Originally published by our sister publication Infectious Disease Special Edition
Openly gay, bisexual and other sexual minority men were more likely than those who concealed their sexual orientation to seek care for mpox during the global outbreak of the disease that disproportionately affected their community (Psychol Sci 2024;35[2]:126-136).
They were not necessarily concerned about being “outed” that kept some sexual minority men from seeking care for the disease; it was an information gap, partially attributable to separation from the community due to identity concealment, the researchers from Cornell University and the University of Toronto found.
“The resource knowledge and community-connected piece seems to be implicated in that process, not outing concerns, and that was a surprise to me,” said Joel Le Forestier, PhD, a postdoctoral researcher in communication at Cornell, in Ithaca, N.Y.
For their study, Dr. Le Forestier and the team recruited hundreds of sexual minority men from Australia, Canada, the United Kingdom and the United States at two points during the mpox outbreak: during its peak, in August 2022 and as the outbreak waned, approximately two months later. Participants filled out an online questionnaire testing the researchers’ hypothesis that sexual orientation concealment would be associated with reduced mpox-related health behavior.

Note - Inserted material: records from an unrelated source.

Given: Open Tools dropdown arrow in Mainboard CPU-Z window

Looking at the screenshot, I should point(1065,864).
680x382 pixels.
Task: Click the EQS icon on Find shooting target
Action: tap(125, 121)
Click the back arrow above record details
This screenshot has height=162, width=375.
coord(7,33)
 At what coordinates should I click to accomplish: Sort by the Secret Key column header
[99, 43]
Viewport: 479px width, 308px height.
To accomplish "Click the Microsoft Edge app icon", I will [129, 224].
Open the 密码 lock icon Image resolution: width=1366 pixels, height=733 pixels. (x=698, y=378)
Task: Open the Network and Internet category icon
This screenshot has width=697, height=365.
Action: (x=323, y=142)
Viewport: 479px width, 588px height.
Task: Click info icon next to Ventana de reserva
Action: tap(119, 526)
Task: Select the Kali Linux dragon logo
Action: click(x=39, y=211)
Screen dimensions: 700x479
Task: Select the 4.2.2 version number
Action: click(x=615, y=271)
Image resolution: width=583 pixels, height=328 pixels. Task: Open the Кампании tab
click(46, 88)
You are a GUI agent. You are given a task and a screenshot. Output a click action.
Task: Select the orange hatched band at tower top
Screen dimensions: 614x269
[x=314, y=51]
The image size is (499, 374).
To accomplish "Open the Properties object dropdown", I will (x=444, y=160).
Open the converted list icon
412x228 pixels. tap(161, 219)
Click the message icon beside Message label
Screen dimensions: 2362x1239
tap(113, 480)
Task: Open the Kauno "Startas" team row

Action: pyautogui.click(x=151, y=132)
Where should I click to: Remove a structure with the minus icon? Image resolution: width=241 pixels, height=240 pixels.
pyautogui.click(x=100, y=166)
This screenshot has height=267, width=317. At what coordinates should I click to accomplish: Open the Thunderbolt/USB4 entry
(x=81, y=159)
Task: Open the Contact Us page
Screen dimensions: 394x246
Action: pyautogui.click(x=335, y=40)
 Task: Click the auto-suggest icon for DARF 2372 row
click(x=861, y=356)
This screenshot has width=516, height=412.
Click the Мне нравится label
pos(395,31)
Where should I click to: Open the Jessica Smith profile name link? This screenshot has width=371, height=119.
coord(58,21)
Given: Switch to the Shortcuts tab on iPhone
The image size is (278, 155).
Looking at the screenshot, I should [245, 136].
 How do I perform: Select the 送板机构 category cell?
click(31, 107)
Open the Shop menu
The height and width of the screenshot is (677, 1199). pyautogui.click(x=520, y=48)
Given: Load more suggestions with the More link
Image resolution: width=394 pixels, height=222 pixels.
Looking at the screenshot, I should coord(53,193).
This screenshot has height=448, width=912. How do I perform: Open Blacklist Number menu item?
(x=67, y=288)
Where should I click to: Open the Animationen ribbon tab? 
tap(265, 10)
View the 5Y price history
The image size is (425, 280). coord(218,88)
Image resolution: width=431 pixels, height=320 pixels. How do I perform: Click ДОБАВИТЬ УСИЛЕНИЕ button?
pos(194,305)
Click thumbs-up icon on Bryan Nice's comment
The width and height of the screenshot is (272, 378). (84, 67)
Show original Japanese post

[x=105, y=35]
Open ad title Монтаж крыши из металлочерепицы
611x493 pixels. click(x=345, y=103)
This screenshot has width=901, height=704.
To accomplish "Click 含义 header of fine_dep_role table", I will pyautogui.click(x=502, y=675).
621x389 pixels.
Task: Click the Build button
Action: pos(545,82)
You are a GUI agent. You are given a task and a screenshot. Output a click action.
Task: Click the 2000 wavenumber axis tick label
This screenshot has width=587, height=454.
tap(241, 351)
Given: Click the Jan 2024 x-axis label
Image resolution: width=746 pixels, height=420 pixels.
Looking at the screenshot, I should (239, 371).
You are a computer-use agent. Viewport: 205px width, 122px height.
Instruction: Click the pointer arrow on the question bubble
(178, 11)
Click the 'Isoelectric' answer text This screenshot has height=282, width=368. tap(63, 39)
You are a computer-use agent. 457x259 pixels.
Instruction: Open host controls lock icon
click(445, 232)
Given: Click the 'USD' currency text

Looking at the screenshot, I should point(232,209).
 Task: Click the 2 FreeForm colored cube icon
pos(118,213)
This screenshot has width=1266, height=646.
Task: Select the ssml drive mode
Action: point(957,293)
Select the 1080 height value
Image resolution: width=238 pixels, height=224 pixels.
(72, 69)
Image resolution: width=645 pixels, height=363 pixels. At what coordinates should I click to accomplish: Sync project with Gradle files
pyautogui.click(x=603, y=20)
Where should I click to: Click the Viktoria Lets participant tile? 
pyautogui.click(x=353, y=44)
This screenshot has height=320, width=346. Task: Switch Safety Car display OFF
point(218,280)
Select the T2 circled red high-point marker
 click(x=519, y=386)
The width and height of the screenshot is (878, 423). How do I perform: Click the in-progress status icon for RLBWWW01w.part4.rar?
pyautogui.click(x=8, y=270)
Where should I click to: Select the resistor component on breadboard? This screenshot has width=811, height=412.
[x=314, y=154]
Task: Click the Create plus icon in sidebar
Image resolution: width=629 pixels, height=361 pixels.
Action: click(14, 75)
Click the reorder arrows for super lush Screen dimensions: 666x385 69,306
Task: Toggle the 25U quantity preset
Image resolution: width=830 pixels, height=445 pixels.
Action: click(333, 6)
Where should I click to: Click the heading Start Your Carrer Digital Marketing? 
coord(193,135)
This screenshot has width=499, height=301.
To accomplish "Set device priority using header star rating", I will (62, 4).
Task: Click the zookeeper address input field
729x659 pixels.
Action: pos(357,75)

“People who conceal their sexual orientations reported what we thought they would: concerns that if they sought out mpox resources, that would ‘out’ them and that would be bad,” he said. “But we also predicted that having those concerns would be related to a lower likelihood of them accessing those resources—they’d be concerned about that, and they wouldn’t go to the clinic—but that’s not what we found.”
Some participants indicated the dangers of mpox trumped concerns over identity revelations. “What that suggests,” Dr. Le Forestier said, “is that people who are in the closet and afraid of being outed are nonetheless saying, ‘This is important enough to me that I’m going to do it anyway.’”
Dr. Le Forestier said a friend’s perspective on the awareness factor sparked the research. During his doctoral work, Dr. Le Forestier was living in Toronto next to a facility that had begun offering mpox vaccinations. He noticed that the mpox line overwhelmingly featured men who presented as sexual minority. “I’m thinking, if you’re in this long line of identifiably sexual minority men, and your friend walks by, you’ve just been outed to your friend.”
But after talking to his friend, Dr. Le Forestier’s perspective shifted. “He said, ‘It might not just be that they would be too afraid to get in that line because they worry about being outed; it might be that they don’t know that line even exists,’” Dr. Le Forestier said. “The only places that my friend had seen ads for mpox vaccine clinics were in gay bars and in the local gay village community center. So, if you’re not engaging in the community in these sorts of public ways, then these resources just aren’t getting to you.”
So how does the public health community ensure people from marginalized groups get the kind of health-related information they need? It’s the “million-dollar question,” Le Forestier said.
“I think the lesson here is that there are things to be gained by enmeshing yourself in your community, if you can,” he said. “Affiliating with that community and becoming a part of that community can confer some real benefits to you. Knowing about public health resources is not the only thing, but it’s one of them.”
This work was supported in part by a Social Sciences and Humanities Research Council of Canada Doctoral Fellowship.